▶ _To do_
The full set of entries is to be returned word for word.

------ Extracted information

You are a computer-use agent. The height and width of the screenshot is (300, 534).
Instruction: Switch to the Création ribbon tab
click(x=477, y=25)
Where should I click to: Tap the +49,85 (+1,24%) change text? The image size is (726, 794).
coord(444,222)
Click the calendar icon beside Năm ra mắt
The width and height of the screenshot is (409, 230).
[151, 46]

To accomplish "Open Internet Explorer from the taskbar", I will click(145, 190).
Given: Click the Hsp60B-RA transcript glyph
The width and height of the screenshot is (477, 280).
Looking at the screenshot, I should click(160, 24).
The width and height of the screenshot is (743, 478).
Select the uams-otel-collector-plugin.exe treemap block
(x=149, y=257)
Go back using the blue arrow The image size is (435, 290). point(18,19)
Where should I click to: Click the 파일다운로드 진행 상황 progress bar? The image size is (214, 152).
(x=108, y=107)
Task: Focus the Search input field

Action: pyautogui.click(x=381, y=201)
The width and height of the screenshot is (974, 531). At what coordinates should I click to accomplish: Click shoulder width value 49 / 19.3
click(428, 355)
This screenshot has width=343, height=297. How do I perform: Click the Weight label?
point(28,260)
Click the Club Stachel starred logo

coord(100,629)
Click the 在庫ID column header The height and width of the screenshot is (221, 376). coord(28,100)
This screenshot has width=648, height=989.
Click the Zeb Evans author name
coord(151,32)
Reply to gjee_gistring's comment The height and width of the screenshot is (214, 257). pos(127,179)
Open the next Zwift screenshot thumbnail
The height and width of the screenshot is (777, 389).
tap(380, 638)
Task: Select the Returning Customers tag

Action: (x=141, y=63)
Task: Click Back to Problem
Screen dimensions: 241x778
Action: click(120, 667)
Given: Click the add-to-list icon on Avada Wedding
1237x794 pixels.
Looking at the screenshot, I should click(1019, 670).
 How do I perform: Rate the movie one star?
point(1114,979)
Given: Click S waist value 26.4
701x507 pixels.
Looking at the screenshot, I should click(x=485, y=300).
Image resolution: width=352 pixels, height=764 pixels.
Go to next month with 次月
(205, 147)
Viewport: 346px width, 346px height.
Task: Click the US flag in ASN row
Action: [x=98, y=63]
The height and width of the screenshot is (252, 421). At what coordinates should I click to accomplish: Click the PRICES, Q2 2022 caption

------------

▶ _Answer_
You are a computer-use agent. The height and width of the screenshot is (300, 534).
Instruction: Switch to the Création ribbon tab
click(x=477, y=25)
Where should I click to: Tap the +49,85 (+1,24%) change text? The image size is (726, 794).
coord(444,222)
Click the calendar icon beside Năm ra mắt
The width and height of the screenshot is (409, 230).
[151, 46]

To accomplish "Open Internet Explorer from the taskbar", I will click(145, 190).
Given: Click the Hsp60B-RA transcript glyph
The width and height of the screenshot is (477, 280).
Looking at the screenshot, I should click(160, 24).
The width and height of the screenshot is (743, 478).
Select the uams-otel-collector-plugin.exe treemap block
(x=149, y=257)
Go back using the blue arrow The image size is (435, 290). point(18,19)
Where should I click to: Click the 파일다운로드 진행 상황 progress bar? The image size is (214, 152).
(x=108, y=107)
Task: Focus the Search input field

Action: pyautogui.click(x=381, y=201)
The width and height of the screenshot is (974, 531). At what coordinates should I click to accomplish: Click shoulder width value 49 / 19.3
click(428, 355)
This screenshot has width=343, height=297. How do I perform: Click the Weight label?
point(28,260)
Click the Club Stachel starred logo

coord(100,629)
Click the 在庫ID column header The height and width of the screenshot is (221, 376). coord(28,100)
This screenshot has width=648, height=989.
Click the Zeb Evans author name
coord(151,32)
Reply to gjee_gistring's comment The height and width of the screenshot is (214, 257). pos(127,179)
Open the next Zwift screenshot thumbnail
The height and width of the screenshot is (777, 389).
tap(380, 638)
Task: Select the Returning Customers tag

Action: (x=141, y=63)
Task: Click Back to Problem
Screen dimensions: 241x778
Action: click(120, 667)
Given: Click the add-to-list icon on Avada Wedding
1237x794 pixels.
Looking at the screenshot, I should click(1019, 670).
 How do I perform: Rate the movie one star?
point(1114,979)
Given: Click S waist value 26.4
701x507 pixels.
Looking at the screenshot, I should click(x=485, y=300).
Image resolution: width=352 pixels, height=764 pixels.
Go to next month with 次月
(205, 147)
Viewport: 346px width, 346px height.
Task: Click the US flag in ASN row
Action: [x=98, y=63]
The height and width of the screenshot is (252, 421). At what coordinates should I click to accomplish: Click the PRICES, Q2 2022 caption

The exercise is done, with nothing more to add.